It has been quite humorous seeing the conflicts going on between traders on different social media platforms this week, as people have been either a) trying to profit from the downwards move in the markets by going short, and b) those viewing the price action as a pullback and a potential buying opportunity by going long.
Friday's action saw a rally in the indices, after price had been dropping for the last couple of weeks.
As readers of this blog will know, I and other trend followers do not make predictions about what will happen. Trend following is a reactionary trading approach, therefore we wait to see what price action occurs and then we react to it.
As I made perfectly clear in this post, people may have similar styles of trading, but because of their chosen timeframes and parameters, they may well see the markets differently to people using different timeframes and parameters.
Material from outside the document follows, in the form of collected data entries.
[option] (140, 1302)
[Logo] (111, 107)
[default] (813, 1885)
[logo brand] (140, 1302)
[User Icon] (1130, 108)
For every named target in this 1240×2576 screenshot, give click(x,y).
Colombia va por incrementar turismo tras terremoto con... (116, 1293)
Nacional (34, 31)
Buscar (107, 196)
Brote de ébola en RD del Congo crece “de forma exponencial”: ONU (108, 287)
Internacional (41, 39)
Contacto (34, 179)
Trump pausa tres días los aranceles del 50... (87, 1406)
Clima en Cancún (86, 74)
Neither approach is wrong.
I saw one trader I follow getting lambasted on social media yesterday for making completely objective comments about the current markets and his trades, based on HIS timeframes, by another trader who said that the downtrend had been 'obliterated', and was basically rubbishing his approach.
Well, that approach had captured a very nice downwards trend on the indices over the last couple of weeks or so, and based on his charts and methodology I'm guessing he has made a decent profit in that time. So who is right?
There is no need for this. There will always be buyers and sellers trading in opposite directions at any time. Unless I have missed something, that is what creates a market. For traders to be quite so aggressive to others for no reason other than for reasons of satisfying their own ego is an unfortunate reality of the world we operate in.
Rant over.
What what its worth, my own bias this week has been to the short side, as that is what my own charts, timeframe and parameters have been indicating. Generally, one day's price action against the trend does not constitute a reversal of the trend. Price also does not tend to move in straight lines, and I'm not in the business of trying to pick tops or bottoms in price moves. If I am wrong, then so be it. That's why I don't bet the farm on any individual trade. Time will tell whether the trades I have put on this week will end up profitable or not.